Twenty-three hogs with an average weight of 250.2 pounds were sold to Nahunta Pork Center at 39 cents per pound, for a total of $2,244.45. Mike Reaves Livestock purchased 22 hogs at an average weight of 275.9 pounds for 38.5 cents per pound, at a total of $2,336.95.
Eileen Coite, livestock agent with North Carolina Cooperative Extension, said this year's Show and Sale was a smooth operation.
"The animals went for really good prices. I don't think it could have gone much better, to be honest," she said.
Ms. Coite said the handlers sometimes have a hard time saying goodbye to animals they have worked with for weeks and months.
"I think they'll be sad for a couple days, but then they'll be looking forward to next year and doing it again. It's been a big week for them."

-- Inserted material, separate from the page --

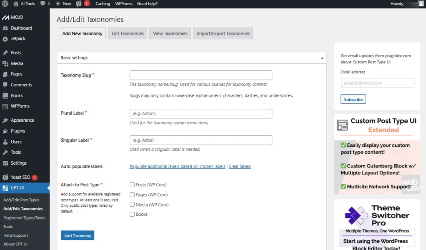Click the Clear labels link

click(240, 167)
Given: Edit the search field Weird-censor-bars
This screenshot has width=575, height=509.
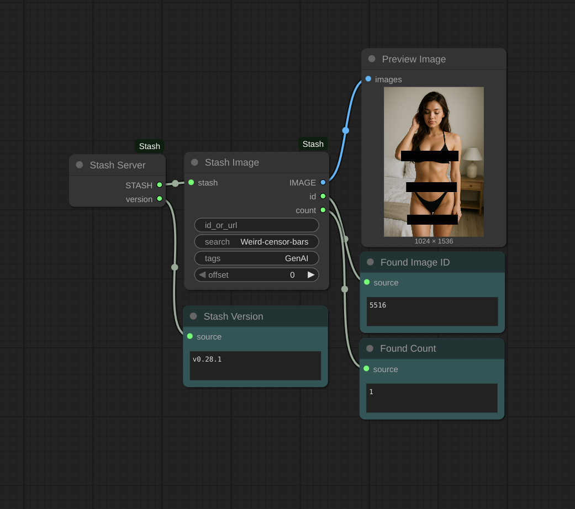Looking at the screenshot, I should (x=257, y=242).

Ms. Coite said participants in the Show and Sale were either Wayne County residents, or participated in Wayne County 4-H or Future Farmers of America programs.
The show and sale is an opportunity for children to learn the value of hard work, Ms. Coite said.
"I think it teaches them responsibility, but it also for a lot of them it teaches them about teamwork and sportsmanship and working together on things and learning from each other. I think that's one of the most important things that they get out of it."
Mt. Olive Livestock Market bought 25 goats at 1.25 per pound, for a total of $1,925.
Grand Champion Rachel McCullen sold her 80-pound goat for $576, plus the support price, for a total of $676.
Lehman Smith bought five calves at the support price of $1.075 per pound for a total of $2,810.
Jesse Grady's Grand Champion-winning 615-pound feeder calf sold for $2,275 plus support price, for a total of $2936,13.
Courtney Butler's hog was the first animal to be sold. Murphy-Brown LLC paid $3 per pound for Wilber. With the support price, Courtney will receive $915.30.
Although her father said the money would go toward school, Courtney said she would show hogs every year if she could always take home that amount.